El software de FreeRADIUS lo podemos instalar de manera opcional en el sistema operativo pfSense, el popular firewall y router que podemos instalar en casi cualquier hardware. En ese sistema operativo podremos instalarlo en la sección de paquetes, una vez instalado, podremos entrar en su configuración en la sección de «Services / FreeRADIUS«. En este menú podremos configurar de forma avanzada este servidor RADIUS, tendremos diferentes pestañas para configurar las diferentes secciones, y en el menú de «View config» podremos ver el archivo de configuración en bruto que se genera a raíz de las configuraciones que hayamos realizado en el resto de pestañas. Aquí también podremos ver la integración con SQL e incluso con LDAP.
Los servidores NAS del fabricante QNAP disponen también de un servidor RADIUS integrado, mucho más básico que el de pfSense donde disponemos de todas las opciones de configuración, pero este servidor RADIUS basado en FreeRADIUS nos permitirá realizar usos típicos como autenticación de clientes vía WiFi o por cable, lo único que debemos hacer es habilitar el servidor RADIUS, dar de alta a los clientes RADIUS (switches o APs) y también los usuarios RADIUS (clientes finales que se van a conectar).

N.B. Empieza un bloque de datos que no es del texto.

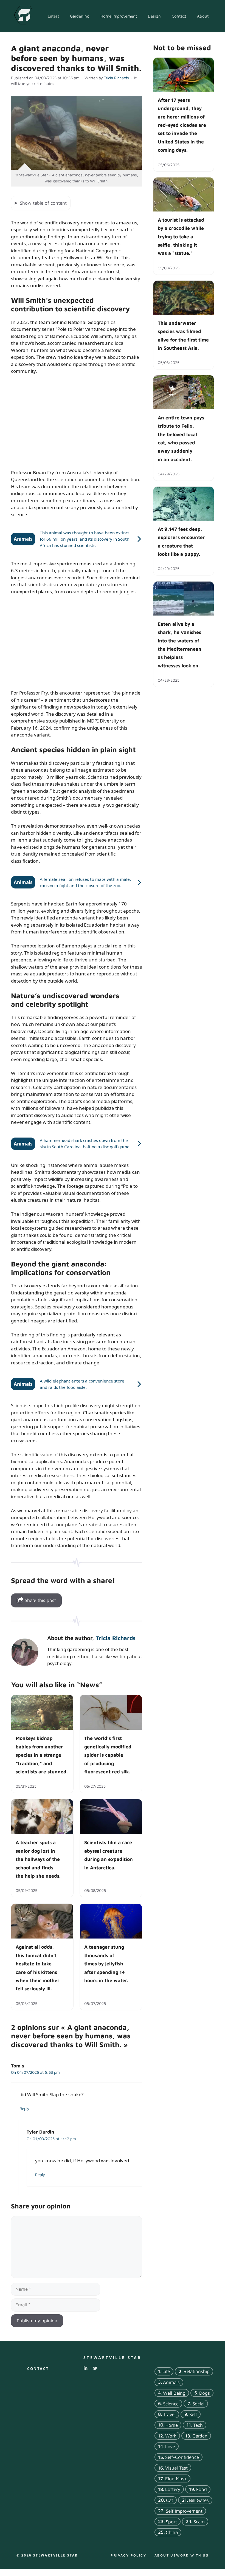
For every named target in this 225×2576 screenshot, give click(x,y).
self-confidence (182, 2457)
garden (199, 2436)
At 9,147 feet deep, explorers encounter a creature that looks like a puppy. (181, 541)
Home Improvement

Tal y como habéis visto, un servidor RADIUS nos va a permitir realizar una gran cantidad de autenticaciones y autorizaciones en otros software, como en el operador si se hace uso de PPPoE, en las redes WiFi empresariales con cifrado WPA2/WPA3-Enterprise e incluso autenticación vía 802.1X. FreeRADIUS es el software por excelencia para la configuración y puesta en marcha de un servidor RADIUS en casi cualquier sistema operativo, por este motivo, siempre solemos hablar de servidor RADIUS o FreeRADIUS de forma indistinta.